L’AVORTEMENT DES PAUVRES
1972. La philosophe raconte l’acquittement de Marie-Claire Chevalier, une jeune femme défendue par Gisèle Halimi dans le procès de Bobigny pour avortement illégal
Chaque année, en France, 1 million de femmes se font avorter impunément. La loi sur l’avortement est pratiquement répudiée par toute l’opinion publique; elle est si souvent transgressée que les juridictions répressives choisissent de l’éluder. Cependant, le 9 octobre 1972, une avortée, Marie-Claire C…, passe devant le tribunal de Bobigny : le tribunal pour enfants, car elle est mineure. […] Marie-Claire C… a quinze ans et demi quand elle se laisse entraîner dans la chambre d’un camarade de 17 ans, Daniel T…, qui la contraint par la force à lui céder. Elle ne l’a plus jamais revu. Un peu plus tard, elle s’aperçoit qu’elle est enceinte, elle se confie à sa mère; elles décident de ne pas garder un enfant qu’elles n’ont pas les moyens d’élever.
Agée aujourd’hui de 39 ans, Mme C… a été abandonnée, après cinq ans de vie commune, par le père de ses trois enfants. Elle a durement travaillé pour subvenir à leurs besoins. Employée de métro, elle gagne 1500 francs par mois. Une mère parfaite. « C’est une femme exemplaire », reconnaît un rapport de police. Mais elle sait combien il lui en a coûté. « Je n’ai pas voulu que ma fille revive mon calvaire », dit-elle devant le tribunal. Elle a difficilement trouvé la somme nécessaire à l’intervention. Celle-ci est bénigne lorsqu’elle se déroule dans de bonnes conditions, l’intéressée ayant de l’argent, des relations. Pour Marie-Claire, elle a été pénible et la jeune fille a dû passer quatre jours en clinique.
Daniel T… que des policiers interrogeaient à propos d’un vol de voiture, a dénoncé Marie-Claire. Bien des dénonciations n’entraînent aucune conséquence. Le magistrat était libre de conclure à un non-lieu. Il semble que les circonstances auraient dû l’y inciter. Et, d’abord, l’âge de la « coupable ». Dans beaucoup de pays, l’avortement est automatiquement accordé aux mineures qui le réclament. En France, une mineure enceinte est assimilée à une adulte, puisqu’on la soumet à la même loi. […]

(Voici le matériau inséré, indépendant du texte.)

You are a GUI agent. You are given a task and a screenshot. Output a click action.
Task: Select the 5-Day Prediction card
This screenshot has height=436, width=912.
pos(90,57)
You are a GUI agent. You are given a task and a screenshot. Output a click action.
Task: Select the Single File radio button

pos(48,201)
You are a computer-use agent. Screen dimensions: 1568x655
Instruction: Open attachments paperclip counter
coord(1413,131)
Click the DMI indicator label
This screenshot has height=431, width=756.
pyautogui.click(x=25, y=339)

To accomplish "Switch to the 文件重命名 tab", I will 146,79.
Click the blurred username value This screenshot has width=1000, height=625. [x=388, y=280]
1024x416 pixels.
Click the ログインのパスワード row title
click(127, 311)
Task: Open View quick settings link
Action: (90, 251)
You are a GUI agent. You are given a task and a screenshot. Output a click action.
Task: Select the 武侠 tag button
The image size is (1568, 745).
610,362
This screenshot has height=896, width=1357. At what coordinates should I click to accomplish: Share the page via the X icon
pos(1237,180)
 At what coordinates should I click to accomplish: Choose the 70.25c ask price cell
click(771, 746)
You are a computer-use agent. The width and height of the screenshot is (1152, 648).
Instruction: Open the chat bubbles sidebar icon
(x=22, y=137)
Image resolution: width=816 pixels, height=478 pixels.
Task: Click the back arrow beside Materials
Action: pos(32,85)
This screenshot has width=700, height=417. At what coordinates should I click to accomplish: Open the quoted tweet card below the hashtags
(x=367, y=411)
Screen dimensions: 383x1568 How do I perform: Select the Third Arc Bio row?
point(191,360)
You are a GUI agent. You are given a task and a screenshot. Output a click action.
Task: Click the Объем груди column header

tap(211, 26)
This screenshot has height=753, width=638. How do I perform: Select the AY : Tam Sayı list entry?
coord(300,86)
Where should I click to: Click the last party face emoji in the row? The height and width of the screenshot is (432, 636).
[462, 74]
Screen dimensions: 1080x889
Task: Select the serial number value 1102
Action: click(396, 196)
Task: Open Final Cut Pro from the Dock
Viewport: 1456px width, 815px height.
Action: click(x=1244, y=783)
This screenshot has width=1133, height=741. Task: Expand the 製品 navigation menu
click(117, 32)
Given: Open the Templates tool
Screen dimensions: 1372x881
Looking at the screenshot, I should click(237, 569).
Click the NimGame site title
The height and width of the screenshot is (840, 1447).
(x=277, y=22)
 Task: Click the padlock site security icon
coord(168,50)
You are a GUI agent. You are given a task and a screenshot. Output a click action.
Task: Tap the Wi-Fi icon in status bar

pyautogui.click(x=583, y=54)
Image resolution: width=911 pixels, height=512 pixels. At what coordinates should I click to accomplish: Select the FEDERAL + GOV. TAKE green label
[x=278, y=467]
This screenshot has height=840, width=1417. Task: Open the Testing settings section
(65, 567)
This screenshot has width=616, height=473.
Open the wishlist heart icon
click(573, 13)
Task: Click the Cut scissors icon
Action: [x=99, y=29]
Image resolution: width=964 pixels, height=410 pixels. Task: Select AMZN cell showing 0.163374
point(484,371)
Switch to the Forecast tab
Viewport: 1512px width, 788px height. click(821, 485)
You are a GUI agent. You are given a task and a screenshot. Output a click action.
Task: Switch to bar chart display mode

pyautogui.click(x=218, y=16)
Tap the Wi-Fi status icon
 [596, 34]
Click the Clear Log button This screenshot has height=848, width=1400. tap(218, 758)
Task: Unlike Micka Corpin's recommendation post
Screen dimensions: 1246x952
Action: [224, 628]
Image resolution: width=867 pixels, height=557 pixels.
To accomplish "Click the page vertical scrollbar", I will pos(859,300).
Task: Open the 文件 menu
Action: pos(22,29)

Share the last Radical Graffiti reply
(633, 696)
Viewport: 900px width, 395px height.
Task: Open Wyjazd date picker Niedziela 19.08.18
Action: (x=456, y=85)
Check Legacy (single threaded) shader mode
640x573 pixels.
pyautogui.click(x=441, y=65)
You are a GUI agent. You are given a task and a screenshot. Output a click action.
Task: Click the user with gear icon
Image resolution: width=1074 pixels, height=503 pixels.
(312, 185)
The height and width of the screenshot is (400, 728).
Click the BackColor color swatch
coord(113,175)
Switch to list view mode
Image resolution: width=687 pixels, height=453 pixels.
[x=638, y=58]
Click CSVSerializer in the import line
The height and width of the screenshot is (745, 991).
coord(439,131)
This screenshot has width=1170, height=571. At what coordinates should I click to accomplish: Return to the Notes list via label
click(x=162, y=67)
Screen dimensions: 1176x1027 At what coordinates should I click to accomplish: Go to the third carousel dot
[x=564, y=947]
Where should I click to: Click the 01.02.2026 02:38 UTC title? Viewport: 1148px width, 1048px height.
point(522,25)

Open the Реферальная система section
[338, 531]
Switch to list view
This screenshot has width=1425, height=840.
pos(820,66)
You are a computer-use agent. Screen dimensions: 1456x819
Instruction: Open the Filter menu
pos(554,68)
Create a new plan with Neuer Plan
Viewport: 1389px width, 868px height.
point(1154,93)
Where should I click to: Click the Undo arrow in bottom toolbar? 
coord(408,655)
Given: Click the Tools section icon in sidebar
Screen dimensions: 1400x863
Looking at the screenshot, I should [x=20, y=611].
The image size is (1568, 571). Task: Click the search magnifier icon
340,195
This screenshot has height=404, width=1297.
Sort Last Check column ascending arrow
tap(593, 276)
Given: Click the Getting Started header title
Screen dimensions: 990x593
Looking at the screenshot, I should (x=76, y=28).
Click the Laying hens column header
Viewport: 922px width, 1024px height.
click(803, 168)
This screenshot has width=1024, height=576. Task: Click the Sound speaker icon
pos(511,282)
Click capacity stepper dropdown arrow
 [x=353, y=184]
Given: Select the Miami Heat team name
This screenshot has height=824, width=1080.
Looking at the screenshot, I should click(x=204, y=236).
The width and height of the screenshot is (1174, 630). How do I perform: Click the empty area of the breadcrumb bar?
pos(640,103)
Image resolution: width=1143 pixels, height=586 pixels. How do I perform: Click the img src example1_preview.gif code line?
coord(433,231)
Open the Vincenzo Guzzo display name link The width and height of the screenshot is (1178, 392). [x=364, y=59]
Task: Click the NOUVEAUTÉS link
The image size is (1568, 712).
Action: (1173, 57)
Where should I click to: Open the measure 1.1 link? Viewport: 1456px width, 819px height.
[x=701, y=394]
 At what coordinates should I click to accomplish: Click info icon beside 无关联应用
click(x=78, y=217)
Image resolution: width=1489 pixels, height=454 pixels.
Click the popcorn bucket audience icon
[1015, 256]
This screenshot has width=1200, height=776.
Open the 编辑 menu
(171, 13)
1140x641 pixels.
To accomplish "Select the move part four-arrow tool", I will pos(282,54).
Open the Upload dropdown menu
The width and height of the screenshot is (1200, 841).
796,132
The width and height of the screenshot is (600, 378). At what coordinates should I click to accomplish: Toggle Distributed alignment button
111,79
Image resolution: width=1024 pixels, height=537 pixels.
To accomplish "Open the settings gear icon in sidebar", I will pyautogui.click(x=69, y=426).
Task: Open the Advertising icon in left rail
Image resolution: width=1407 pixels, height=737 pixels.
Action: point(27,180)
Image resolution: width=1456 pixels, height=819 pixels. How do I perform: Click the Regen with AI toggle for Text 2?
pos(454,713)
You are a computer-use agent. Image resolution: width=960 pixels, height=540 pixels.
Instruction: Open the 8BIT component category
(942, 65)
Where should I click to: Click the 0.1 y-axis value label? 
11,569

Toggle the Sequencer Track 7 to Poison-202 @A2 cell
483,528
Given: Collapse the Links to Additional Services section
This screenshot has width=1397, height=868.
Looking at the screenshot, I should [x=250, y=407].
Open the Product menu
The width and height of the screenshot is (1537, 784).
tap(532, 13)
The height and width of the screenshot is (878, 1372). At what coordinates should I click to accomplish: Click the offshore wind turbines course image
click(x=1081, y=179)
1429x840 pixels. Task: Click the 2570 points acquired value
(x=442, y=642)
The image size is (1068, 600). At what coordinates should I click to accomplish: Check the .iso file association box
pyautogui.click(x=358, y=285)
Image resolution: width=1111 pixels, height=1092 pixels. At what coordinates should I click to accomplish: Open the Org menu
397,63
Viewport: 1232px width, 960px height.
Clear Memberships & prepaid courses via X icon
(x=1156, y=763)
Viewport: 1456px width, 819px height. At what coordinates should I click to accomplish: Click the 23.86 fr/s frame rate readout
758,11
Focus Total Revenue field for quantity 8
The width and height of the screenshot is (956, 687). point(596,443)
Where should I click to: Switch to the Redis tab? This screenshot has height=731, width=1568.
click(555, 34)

Cette loi sur l’avortement, anachronique, bafouée, foulée aux pieds, inopérante, puisque le pouvoir ne veut pas l’abolir, il faut bien de temps en temps lui prêter un semblant d’existence, donc l’appliquer. Mais, attention! Pas à n’importe qui. En France, la justice est une justice de classe : mais nulle part le fait n’est aussi flagrant qu’en ce domaine. […] Parmi les millions de Françaises qui se sont fait avorter au cours de ces dernières années, il y a de riches bourgeoises, des femmes du monde, des épouses de PDG, d’industriels, de ministres, de magistrats. Il n’est jamais arrivé que l’une d’entre elles soit inculpée. La « justice » ne s’en prend qu’aux femmes qui n’ont ni fortune ni surface sociale : des ménagères, des sténodactylos, des vendeuses. De ce point de vue, le cas de Marie-Claire C… est exemplaire : on l’a traitée en criminelle pour la seule raison qu’on la pensait sans défense. Elle a été relaxée mais elle n’oubliera ni l’épreuve de l’inculpation ni celle du procès. Mais sa mère, elle, sera jugée le 8 novembre, pour complicité. […] L’arbitraire continuera de régner tant que les lois qui répriment l’avortement ne seront pas abolies. ■
« Le Nouvel Observateur » n° 414 du 16 octobre 1972.